-- EXERCISE --
Your answer should be the exact lines of the records, starting with the one containing "Current Fellows (96, 104)" and running to the end.

*** Opening RECORD EXTRACTS ***

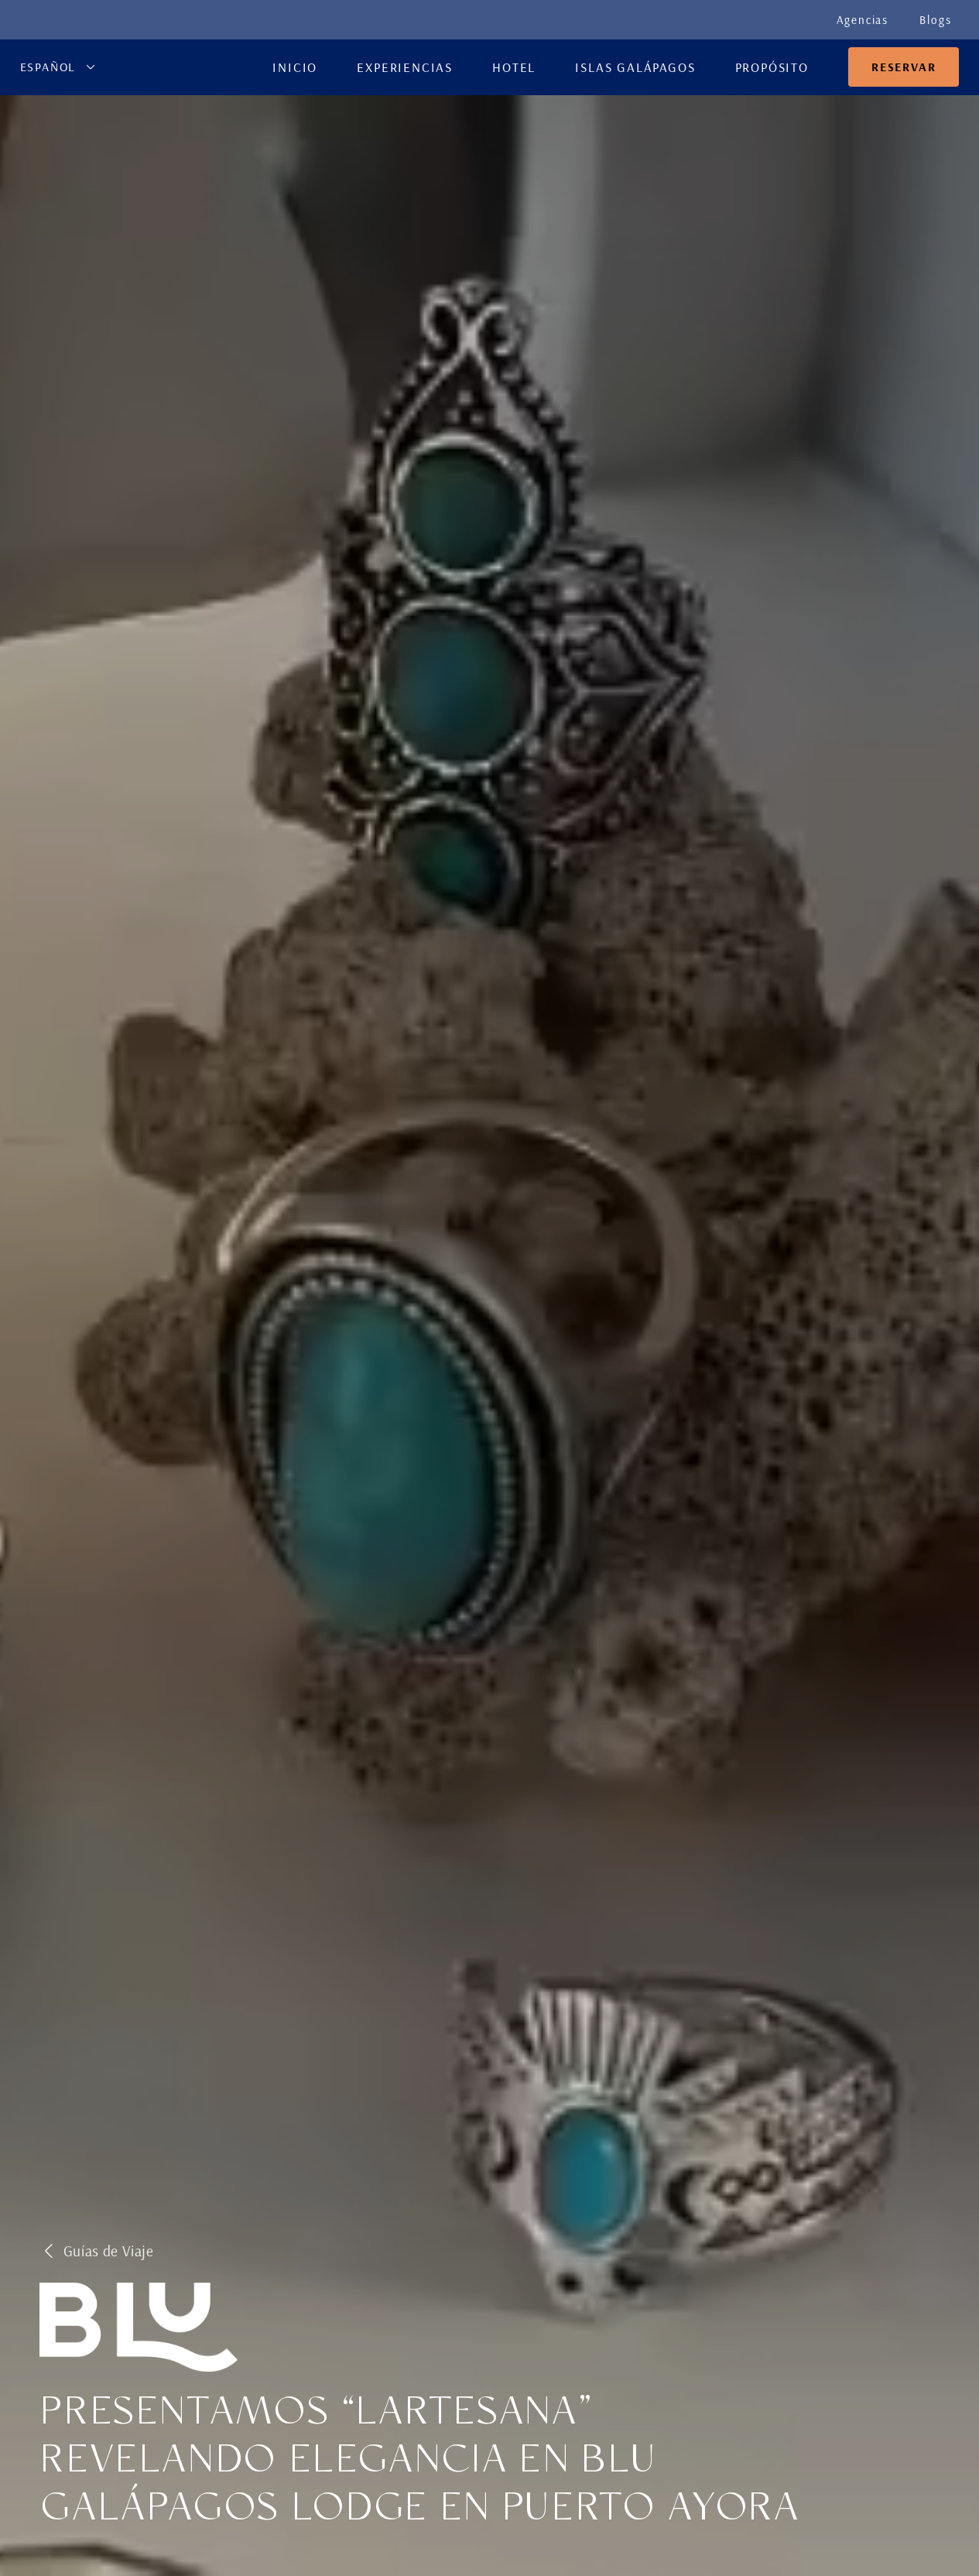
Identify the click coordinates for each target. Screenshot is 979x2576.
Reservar (903, 66)
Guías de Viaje (108, 2251)
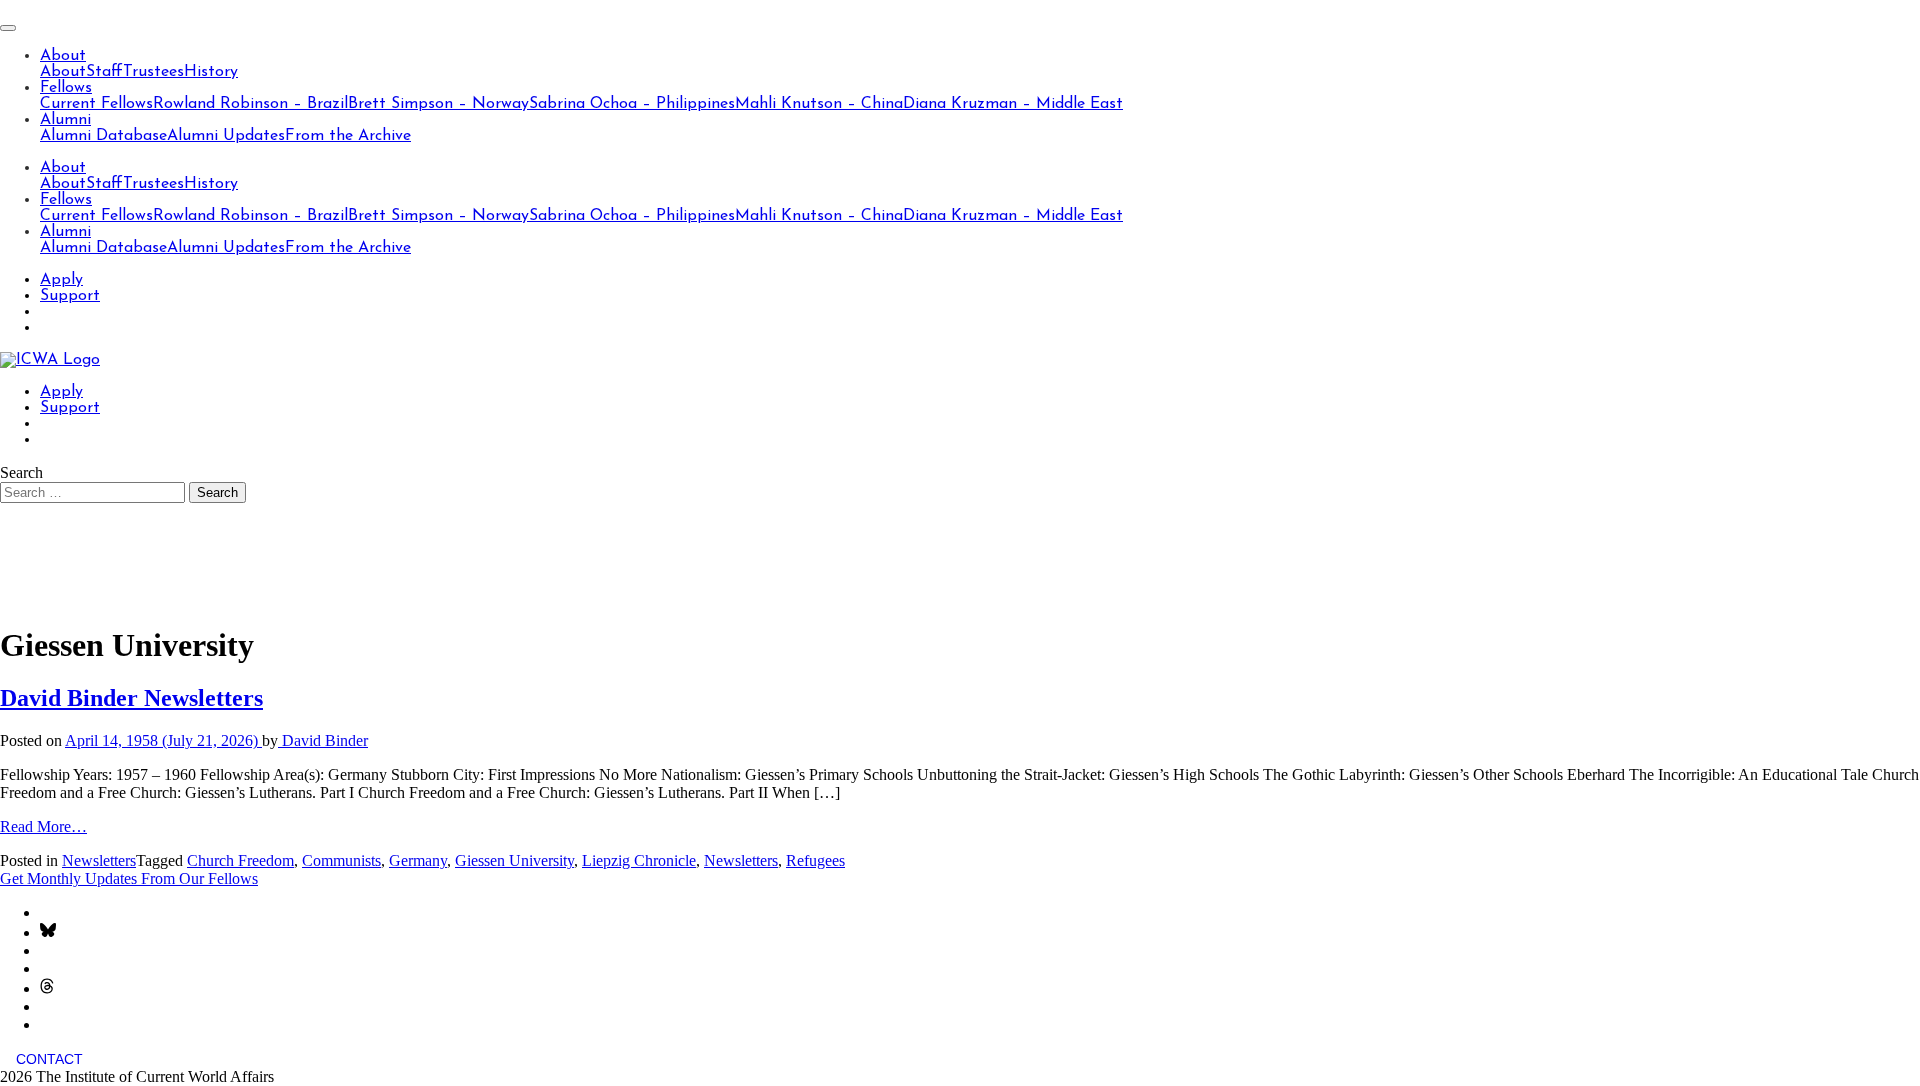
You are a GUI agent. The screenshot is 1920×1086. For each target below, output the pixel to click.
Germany (418, 860)
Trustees (153, 72)
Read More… (43, 826)
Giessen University (514, 860)
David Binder (323, 740)
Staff (104, 72)
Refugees (815, 860)
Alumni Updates (226, 136)
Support (70, 296)
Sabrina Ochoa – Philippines (632, 104)
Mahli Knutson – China (819, 104)
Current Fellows (96, 104)
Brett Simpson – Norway (438, 104)
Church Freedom (240, 860)
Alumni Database (103, 136)
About (63, 56)
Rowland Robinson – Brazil (250, 104)
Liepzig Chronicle (639, 860)
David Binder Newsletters (131, 698)
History (211, 72)
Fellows (66, 88)
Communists (341, 860)
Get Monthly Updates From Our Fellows (129, 878)
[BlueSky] (48, 932)
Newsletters (99, 860)
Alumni (65, 120)
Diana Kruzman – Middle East (1013, 104)
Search (21, 472)
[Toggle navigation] (8, 28)
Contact (49, 1059)
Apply (61, 280)
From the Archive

*** Closing RECORD EXTRACTS ***

-- RESPONSE AREA --
Current Fellows (96, 104)
Brett Simpson – Norway (438, 104)
Church Freedom (240, 860)
Alumni Database (103, 136)
About (63, 56)
Rowland Robinson – Brazil (250, 104)
Liepzig Chronicle (639, 860)
David Binder Newsletters (131, 698)
History (211, 72)
Fellows (66, 88)
Communists (341, 860)
Get Monthly Updates From Our Fellows (129, 878)
[BlueSky] (48, 932)
Newsletters (99, 860)
Alumni (65, 120)
Diana Kruzman – Middle East (1013, 104)
Search (21, 472)
[Toggle navigation] (8, 28)
Contact (49, 1059)
Apply (61, 280)
From the Archive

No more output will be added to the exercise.